8 The SEC did, however, highlight the potential need for additional inquiry with respect to holders of preferred securities issued by a closed-end fund, as the rights of those holders may be relevant to a significant influence analysis. Adopting Release at 34. Similarly, investors in private funds that have side letter agreements or participating rights on a fund advisory committee may have significant influence depending on the degree to which the investor can influence the fund's portfolio management processes and exercise decision-making capacity over the fund's operating and financial policies. Adopting Release at 33.
9 The SEC declined requests from commenters to exclude downstream affiliates of excluded funds, as the SEC did not believe an express exclusion in the definition of "fund" was necessary. The SEC did clarify that, for purposes of the Loan Provision, the exclusion of sister funds from the audit client definition also excludes entities that would otherwise be included in the audit client definition solely with an excluded sister fund (i.e., entities that control, are controlled by, or are under common control with the audit client). Adopting Release at 45-46.

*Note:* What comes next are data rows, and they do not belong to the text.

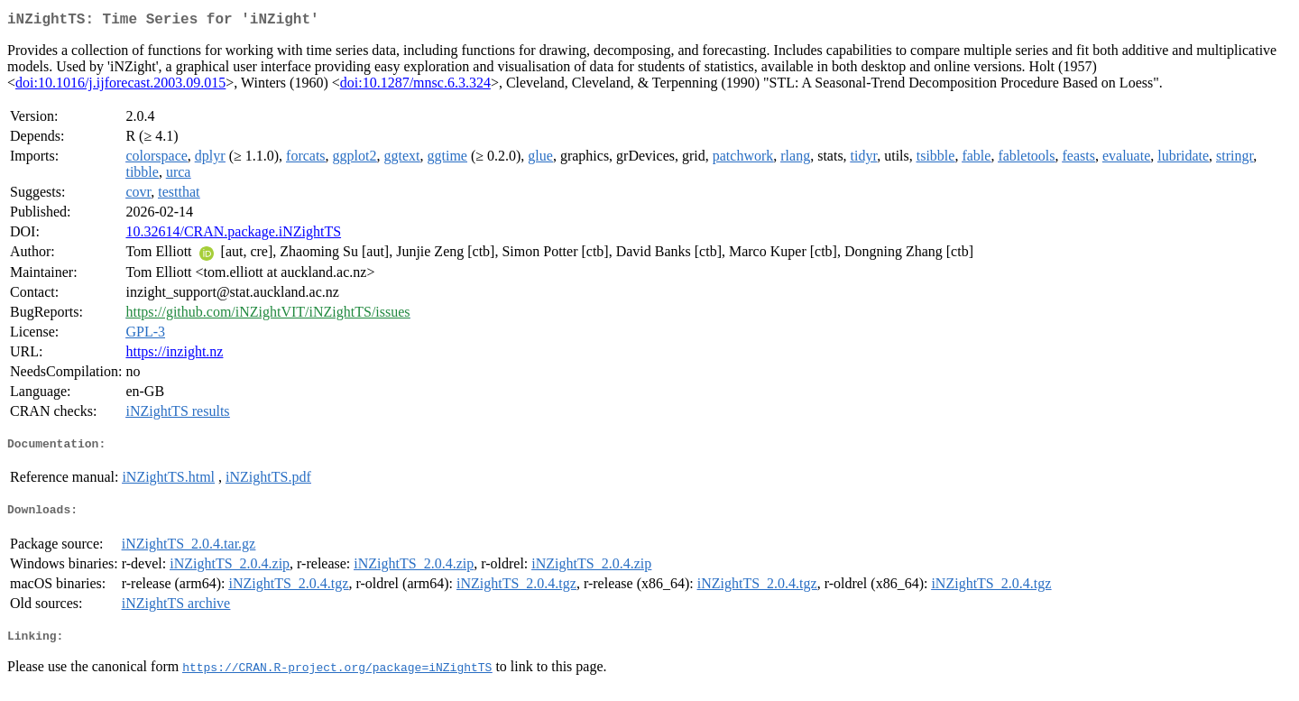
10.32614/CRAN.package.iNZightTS (233, 235)
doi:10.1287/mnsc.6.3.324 (415, 86)
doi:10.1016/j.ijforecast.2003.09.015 (120, 86)
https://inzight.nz (174, 355)
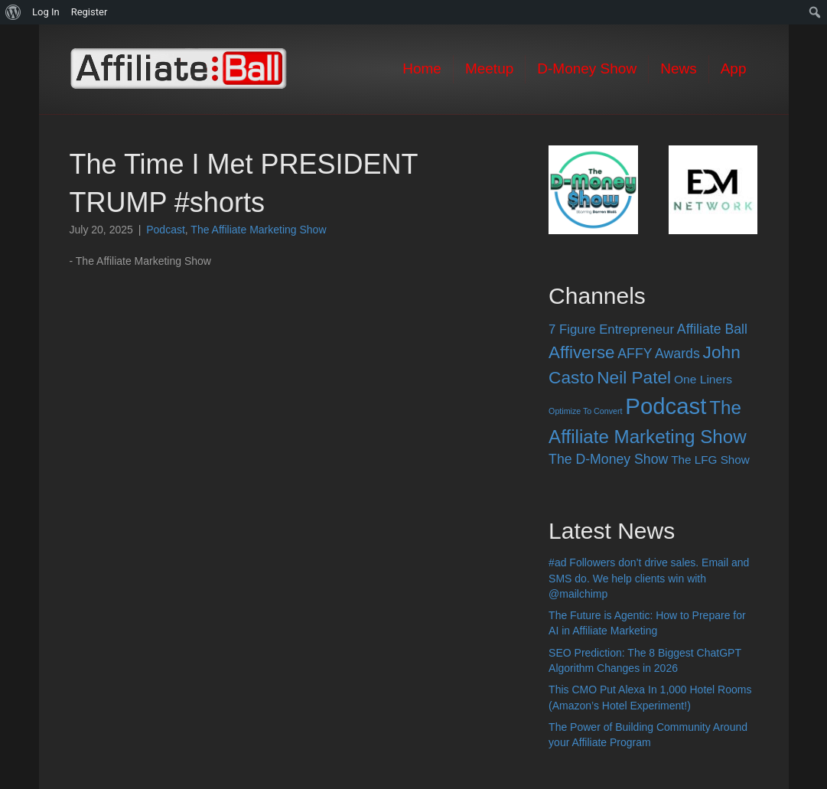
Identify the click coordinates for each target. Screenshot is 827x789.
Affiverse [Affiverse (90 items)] (581, 352)
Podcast (165, 229)
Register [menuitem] (89, 12)
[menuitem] (13, 12)
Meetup (489, 68)
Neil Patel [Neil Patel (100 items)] (634, 377)
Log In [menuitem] (46, 12)
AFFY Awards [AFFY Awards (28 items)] (658, 353)
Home (421, 68)
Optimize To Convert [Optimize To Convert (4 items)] (585, 411)
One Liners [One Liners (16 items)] (703, 379)
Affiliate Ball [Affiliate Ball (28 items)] (712, 329)
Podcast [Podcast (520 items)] (665, 406)
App (734, 68)
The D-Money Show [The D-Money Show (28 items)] (608, 459)
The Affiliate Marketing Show (258, 229)
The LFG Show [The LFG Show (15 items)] (710, 459)
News (678, 68)
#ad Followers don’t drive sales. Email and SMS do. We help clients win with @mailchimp (649, 578)
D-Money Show (587, 68)
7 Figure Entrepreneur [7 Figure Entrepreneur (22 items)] (611, 329)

10 The Proposing Release had solicited comment on other changes to the Loan Provision and to the other auditor independence rules, including those: (i) generally relating to the Loan Provision (e.g., other types of loans that commenters suggested should be excluded from the Loan Provision, such as student loans); (ii) broadly impacting provisions of the auditor independence rules, including the Loan Provision (e.g., comments relating to the "covered person" and "affiliate of the audit client" definitions); and (iii) broadly impacting provisions of the auditor independence rules other than the Loan Provision (e.g., suggestions to narrow the look-back period for domestic initial public offerings so that the period is similar to that for foreign private issuers).